---------- PASSAGE PROVIDED

Always better to use your isps dns servers and not the gateway. Gateway for dns just means shove it out here and hope someone answers.

Have you changed from Auto to 100mb full duplex yet?


----------



## satrow (Feb 4, 2012)

*Re: Net keeps loosing DNS/Wont load pages.*

I always uncheck the Automatically detect settings box.

Your router is now pointing to which DNS servers?


----------



## Wand3r3r (Sep 17, 2010)

*Re: Net keeps loosing DNS/Wont load pages.*

ipconfig says the gateway.


----------



## A1tecice (Jun 1, 2010)

*Re: Net keeps loosing DNS/Wont load pages.*

I have left the DNS to obtain DNS Server address automatically, same with the IP. yes i have changed from Auto to 100mb full duplex.
(I unchecked the Automatically detect settings box as well)

I cant really say if its fixed or not for a few hours. So i will post back, Thanks for the help you two


----------



## satrow (Feb 4, 2012)

*Re: Net keeps loosing DNS/Wont load pages.*

So your DNS is Virgin again. Are you cable or ADSL?

One of the problems with broadband in Britain is that sooner or later, we're all stuck in BT's pipes. This one affected my DNS routing for close to 6 hours, once BT had patched some of the problems, a(nother) router reboot fixed it for me: thinkbroadband :: BT equipment failures cause outages in Sheffield and London
Major London problem hits BT broadband across southeast ? The Register


----------



## A1tecice (Jun 1, 2010)

*Re: Net keeps loosing DNS/Wont load pages.*

Yeah i think that's what happened. And yes i am cable. it all seems to be going great so far! .

Will post back later on.


----------



## A1tecice (Jun 1, 2010)

*Re: Net keeps loosing DNS/Wont load pages.*

Hmm everything seems to be fine now. Thanks for the help!


----------

--------------------

▸ **SET PROBLEM 1**:
Answer these from the forum thread on lost DNS:
(a) According to the thread, what does ipconfig show the DNS pointing to?
(b) Is A1tecice on cable or ADSL?
(c) For how long did the BT problem affect satrow's DNS routing?
▸ **SET PROBLEM 2**:
Change "computer-use agent" to "desktop automation agent" throughout the entries below, keeping every other part of those lines the same, and leave the pictures out of your answer.

---------- EXERCISE INPUT

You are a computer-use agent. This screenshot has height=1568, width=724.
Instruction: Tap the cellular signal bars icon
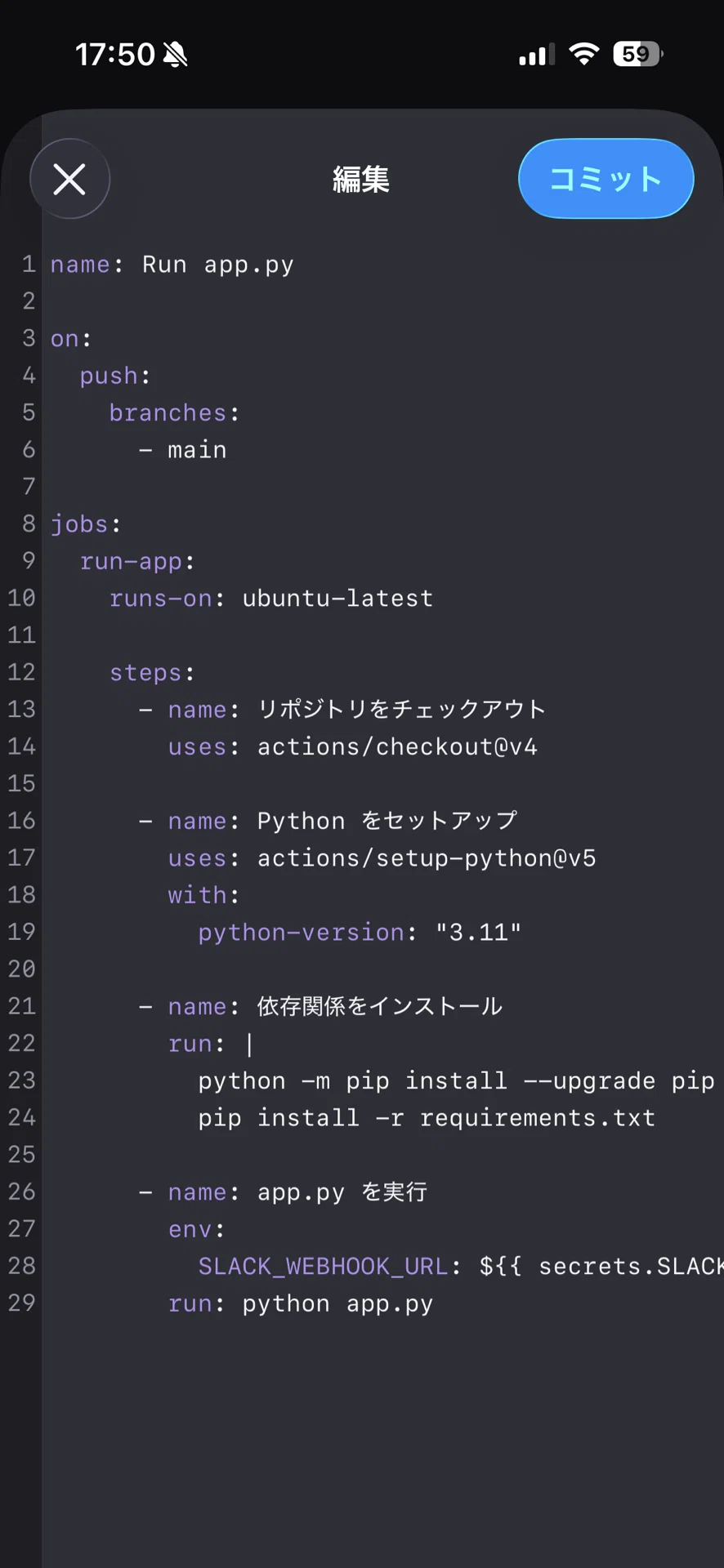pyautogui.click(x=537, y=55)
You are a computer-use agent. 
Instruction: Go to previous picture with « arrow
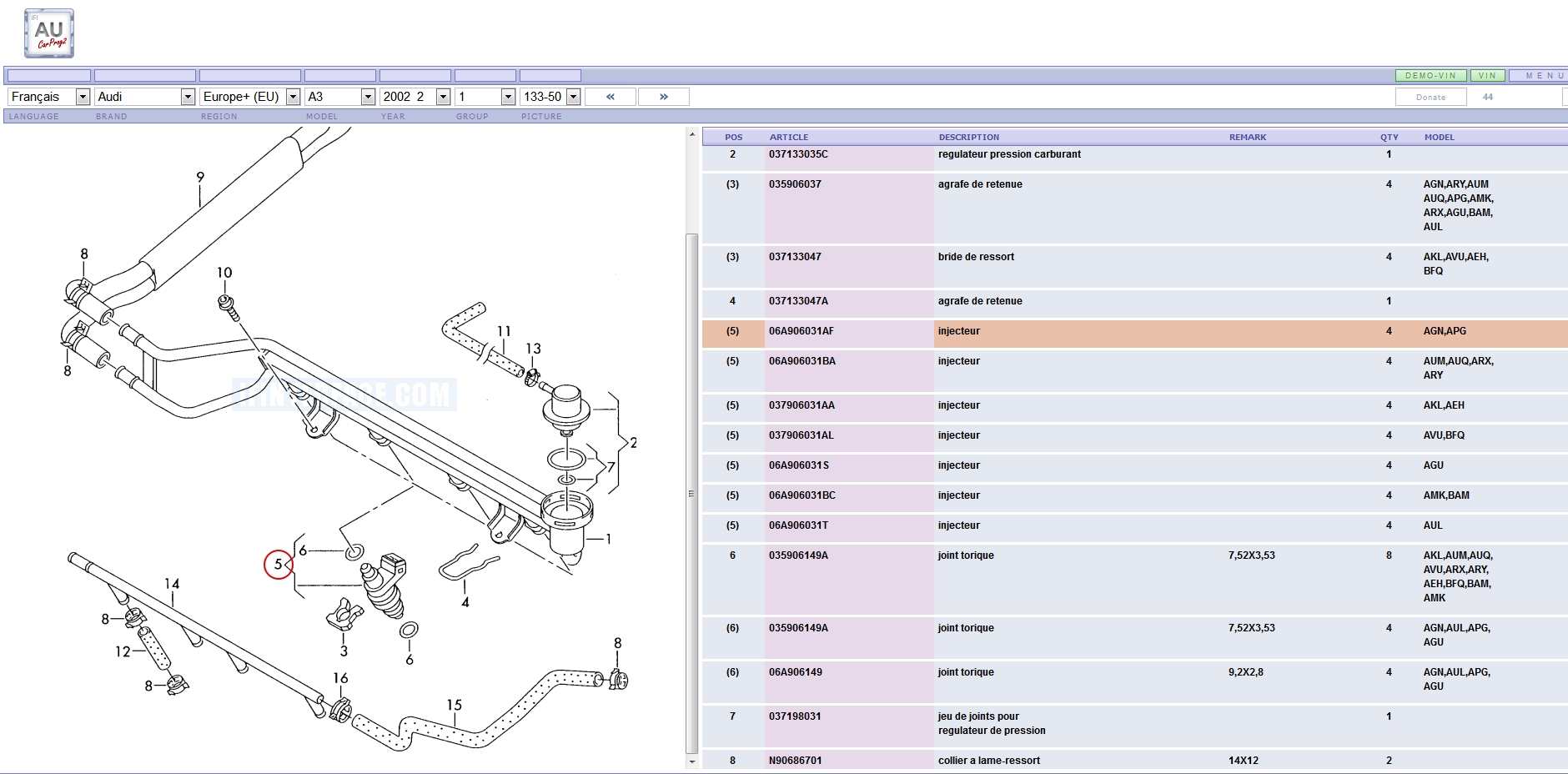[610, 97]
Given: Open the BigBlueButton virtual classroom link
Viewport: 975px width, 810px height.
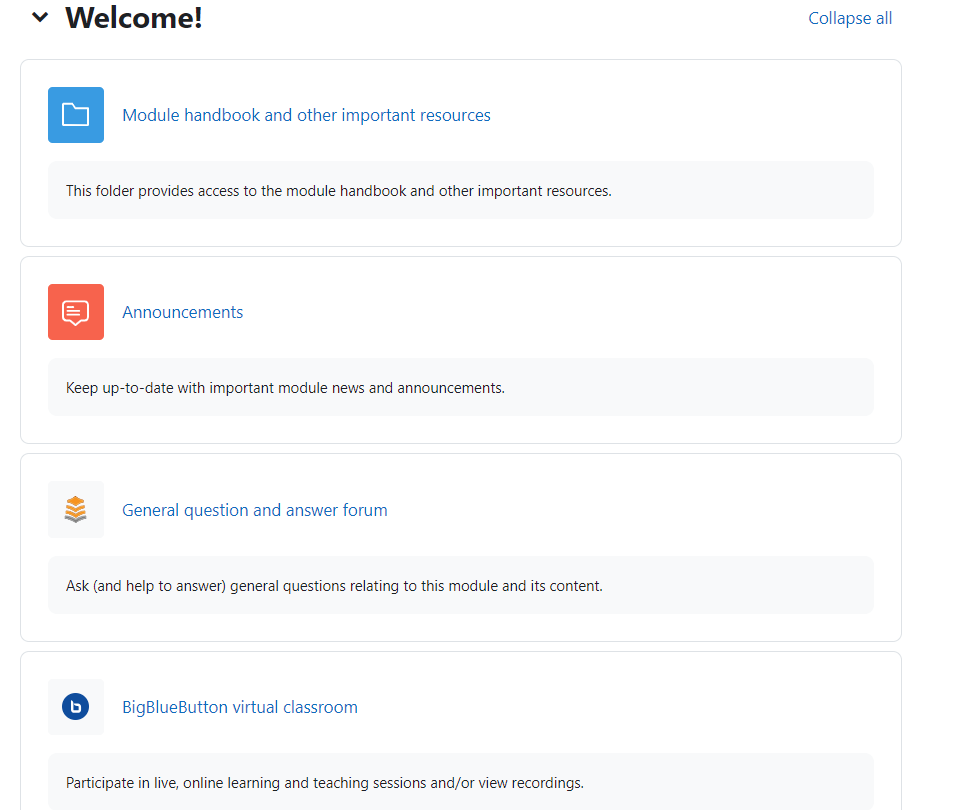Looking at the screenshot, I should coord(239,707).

--------------------

▸ **EXERCISE OUTPUT 1**:
(a) The gateway.
(b) Cable.
(c) Close to 6 hours.

▸ **EXERCISE OUTPUT 2**:
You are a desktop automation agent. This screenshot has height=1568, width=724.
Instruction: Tap the cellular signal bars icon
pyautogui.click(x=537, y=55)
You are a desktop automation agent. 
Instruction: Go to previous picture with « arrow
[610, 97]
Given: Open the BigBlueButton virtual classroom link
Viewport: 975px width, 810px height.
Looking at the screenshot, I should coord(239,707).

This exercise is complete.